Strategic Decision-Making in the Presence of Information Asymmetry: Provably Efficient RL with Algorithmic Instruments

We study offline reinforcement learning under a novel model called strategic MDP, which characterizes the strategic interactions between a principal and a sequence of myopic agents with private types. Due to the bilevel structure and private classes, strategic MDP involves information asymmetry between the principal and the agents. We focus on the offline RL problem, where the goal is to learn the optimal policy of the principal concerning a target population of agents based on a pre-collected dataset that consists of historical interactions. The unobserved private types confound such a dataset as they affect both the rewards and observations received by the principal. We propose a novel algorithm, Pessimistic policy Learning with Algorithmic iNstruments (PLAN), which leverages the ideas of instrumental variable regression and the pessimism principle to learn a near-optimal principal's policy in the context of general function approximation. Our algorithm is based on the critical observation that the principal's actions serve as valid instrumental variables. In particular, under a partial coverage assumption on the offline dataset, we prove that PLAN outputs a $1/\sqrt{K}$-optimal policy with K being the number of collected trajectories. We further apply our framework to some special cases of strategic MDP, including strategic regression, strategic bandit, and noncompliance in recommendation systems.

### Sophie Yu

Random graph matching at Otter's tree-counting constant in polynomial time

Given a pair of graphs, the problem of graph matching or network alignment refers to finding the underlying vertex correspondence that maximally aligns the edges. This is a ubiquitous problem arising in a variety of applications across diverse fields such as network privacy, computational biology, computer vision, and natural language processing. Graph matching is an instance of the notoriously difficult quadratic assignment problem (QAP), which is NP-hard to solve or approximate.

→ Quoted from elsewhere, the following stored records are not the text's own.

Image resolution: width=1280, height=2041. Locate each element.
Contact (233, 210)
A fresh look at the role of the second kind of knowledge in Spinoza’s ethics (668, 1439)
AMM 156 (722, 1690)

Despite the worst-case computational hardness of QAP, I will present a computationally efficient graph matching algorithm based on counting a special family of trees. When the two networks are Erdős–Rényi random graphs with correlated edges through the hidden vertex correspondence, we show that our algorithm correctly matches all but a vanishing fraction of vertices with high probability as soon as the edge correlation exceeds the square root of Otter's constant. Moreover, we further upgrade the almost exact recovery to exact recovery whenever it is information-theoretically possible. This is the first polynomial-time algorithm that achieves exact and almost exact matching with an explicit constant correlation for both dense and sparse graphs.

Based on joint work with Cheng Mao (GaTech), Yihong Wu (Yale), and Jiaming Xu (Duke).